Dalam konteks itulah Islam akan berhadapan dengan kanyataan keragaman
agama, etnis dan budaya di Indonesia. Bagaimana Islam dapat menyapa
kondisi-kondisi lokal Idnonesia seperti itu. Sementara di satu sisi,
ajaran Islam yang dipahami bersifat universal itu harus pula beradaptasi
dengan paham kebangsaan Indonesia, padahal selama ini Islam dipandang
sebagai agama yang tidak membenarkan mitos kebangsaan. Maka secara
ideologis dapat pula dipertanyakan, apakah Islam dapat menerima paham
kebangsaan Indonesia dan ideologi Pancasila? Uraian berikut akan
berbicara seputar dua masalah tersebut.
Bahwa nenek moyang bangsa ini sejak dahulu kala telah berada dan hidup di nusantara ini sebagai negeri mereka sendiri.
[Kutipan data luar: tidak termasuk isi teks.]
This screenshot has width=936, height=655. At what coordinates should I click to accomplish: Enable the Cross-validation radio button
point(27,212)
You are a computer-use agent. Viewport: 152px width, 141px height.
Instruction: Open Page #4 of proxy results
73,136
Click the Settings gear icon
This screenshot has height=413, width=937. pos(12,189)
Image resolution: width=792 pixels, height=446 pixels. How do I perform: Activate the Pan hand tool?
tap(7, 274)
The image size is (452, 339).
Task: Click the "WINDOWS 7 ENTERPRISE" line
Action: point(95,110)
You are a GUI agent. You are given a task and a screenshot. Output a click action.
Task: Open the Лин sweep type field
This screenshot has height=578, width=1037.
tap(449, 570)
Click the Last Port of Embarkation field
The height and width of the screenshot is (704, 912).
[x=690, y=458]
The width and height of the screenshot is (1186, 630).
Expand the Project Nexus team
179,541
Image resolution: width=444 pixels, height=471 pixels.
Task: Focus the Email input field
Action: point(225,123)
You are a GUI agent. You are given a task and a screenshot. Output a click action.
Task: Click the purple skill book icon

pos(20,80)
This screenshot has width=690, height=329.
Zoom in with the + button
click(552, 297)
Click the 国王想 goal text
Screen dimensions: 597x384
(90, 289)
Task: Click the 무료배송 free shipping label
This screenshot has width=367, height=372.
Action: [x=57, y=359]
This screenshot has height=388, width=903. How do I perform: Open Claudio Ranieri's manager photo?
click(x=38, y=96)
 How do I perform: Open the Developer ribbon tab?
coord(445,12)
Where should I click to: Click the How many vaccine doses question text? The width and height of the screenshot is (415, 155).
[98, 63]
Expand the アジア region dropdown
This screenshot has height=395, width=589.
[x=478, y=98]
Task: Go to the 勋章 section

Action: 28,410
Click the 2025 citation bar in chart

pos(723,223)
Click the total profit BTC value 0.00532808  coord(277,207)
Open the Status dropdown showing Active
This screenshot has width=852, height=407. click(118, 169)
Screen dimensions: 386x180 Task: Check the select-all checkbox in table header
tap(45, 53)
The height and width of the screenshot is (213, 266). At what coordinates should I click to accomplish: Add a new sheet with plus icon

Mereka
mulanya memiliki beragam keyakinan politeisme dan animisme sebelum
agama-agama monoteisme datang ke negeri ini. Mulanya datanglah
penganjur agama Hindu dan Budha, yang berhasil membangun kerajaan
Sriwijaya dan Majapahit. Kemudian datang pula penganjur Islam, dengan
cara damai berdagang dan berdakwah, sehingga sebahagian generasi bangsa
ini pun menganut Islam. Sebahagian lagi kemudian menganut Kristen
setelah misi dagang Portugis dan Belanda (VOC) beroperasi; yang lainnya
tetap menganut Hindu dan Budha, walaupun Sriwijaya dan Majapahit telah
runtuh. Selebihnya masih tetap pada kepercayaan lama yang politeis.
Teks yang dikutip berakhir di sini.